/bits_bytes_binyanim

The Semantic & Syntactic Datasets of Arian Verheij's Hebrew Verb Study

OtherNOASSERTION

Bits, Bytes, and Binyanim

This repository contains the semantic and syntactic verb lexeme from Arian Verheij's 1999 study on the Hebrew verb stems ("binyanim"): Verheij, A.J.C. Bits, Bytes, and Binyanim. Leuven: Peeters, 1999.
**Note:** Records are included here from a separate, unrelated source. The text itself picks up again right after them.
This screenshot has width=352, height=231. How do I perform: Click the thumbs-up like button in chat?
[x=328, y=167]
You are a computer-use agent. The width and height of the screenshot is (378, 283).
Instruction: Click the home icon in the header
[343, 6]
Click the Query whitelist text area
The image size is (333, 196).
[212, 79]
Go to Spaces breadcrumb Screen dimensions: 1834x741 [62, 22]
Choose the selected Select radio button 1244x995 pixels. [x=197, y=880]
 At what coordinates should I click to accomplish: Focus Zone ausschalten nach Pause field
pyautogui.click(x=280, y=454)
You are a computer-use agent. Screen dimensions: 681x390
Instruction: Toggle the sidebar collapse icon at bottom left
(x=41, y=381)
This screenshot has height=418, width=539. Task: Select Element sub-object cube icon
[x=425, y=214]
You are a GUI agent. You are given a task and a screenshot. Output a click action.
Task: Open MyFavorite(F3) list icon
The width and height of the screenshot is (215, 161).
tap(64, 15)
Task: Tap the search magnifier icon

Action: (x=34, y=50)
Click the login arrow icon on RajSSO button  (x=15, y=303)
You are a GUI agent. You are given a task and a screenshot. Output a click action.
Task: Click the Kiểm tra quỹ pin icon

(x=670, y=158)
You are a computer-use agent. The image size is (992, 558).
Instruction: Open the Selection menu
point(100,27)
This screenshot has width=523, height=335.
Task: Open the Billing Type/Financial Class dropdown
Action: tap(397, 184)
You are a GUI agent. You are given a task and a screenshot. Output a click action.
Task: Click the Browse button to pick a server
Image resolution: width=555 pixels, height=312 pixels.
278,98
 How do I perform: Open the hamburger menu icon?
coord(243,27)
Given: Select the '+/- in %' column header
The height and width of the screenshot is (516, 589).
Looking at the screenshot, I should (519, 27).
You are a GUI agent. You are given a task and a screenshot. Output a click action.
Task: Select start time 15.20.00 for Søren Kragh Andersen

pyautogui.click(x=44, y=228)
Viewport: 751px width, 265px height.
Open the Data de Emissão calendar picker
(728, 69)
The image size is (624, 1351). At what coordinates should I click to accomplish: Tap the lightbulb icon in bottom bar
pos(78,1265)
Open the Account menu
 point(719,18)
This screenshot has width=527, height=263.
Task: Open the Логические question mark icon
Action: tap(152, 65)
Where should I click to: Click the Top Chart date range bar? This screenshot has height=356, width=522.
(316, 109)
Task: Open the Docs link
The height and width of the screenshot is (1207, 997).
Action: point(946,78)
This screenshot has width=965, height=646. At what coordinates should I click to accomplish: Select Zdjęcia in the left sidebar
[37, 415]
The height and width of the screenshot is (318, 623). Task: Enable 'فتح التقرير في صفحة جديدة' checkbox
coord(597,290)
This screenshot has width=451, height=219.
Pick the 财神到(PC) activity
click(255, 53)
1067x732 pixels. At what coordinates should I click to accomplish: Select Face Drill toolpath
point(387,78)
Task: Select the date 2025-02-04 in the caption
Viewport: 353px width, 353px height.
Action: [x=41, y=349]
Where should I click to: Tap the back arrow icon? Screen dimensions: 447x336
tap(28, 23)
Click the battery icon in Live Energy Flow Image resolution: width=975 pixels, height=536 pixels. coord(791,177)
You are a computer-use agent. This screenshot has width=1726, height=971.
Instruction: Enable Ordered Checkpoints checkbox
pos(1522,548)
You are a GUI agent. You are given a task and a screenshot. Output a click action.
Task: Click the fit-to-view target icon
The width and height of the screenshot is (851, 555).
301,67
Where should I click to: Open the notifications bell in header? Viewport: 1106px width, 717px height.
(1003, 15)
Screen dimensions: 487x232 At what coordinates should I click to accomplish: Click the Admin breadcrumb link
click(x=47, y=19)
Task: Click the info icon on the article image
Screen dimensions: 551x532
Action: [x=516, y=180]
The intention of this repository is to make the data more easily accessible. Part of that goal is to convert these features into Text-Fabric annotations.

Source

The data has been pulled from its original source via File Transfer Protocol (FTP) from ftp://ftp.th.vu.nl/pub/arian

Original Readme Description

begin of file verbdata.doc -- information on the file verbdata.bbb
A.J.C. Verheij       <arian@th.vu.nl>                February 1999
===============================================================

The file 

                       verbdata.bbb

contains the main data base used in

                      A.J.C. Verheij 
      Bits, Bytes, and Binyanim -- A Quantitative Study of 
          Verbal Lexeme Formations in the Hebrew Bible
              OLA ???, Leuven, Peeters, 1999 ????

===============================================================

You are free to use these data provided that adequate references
are given in any publication that might ensue.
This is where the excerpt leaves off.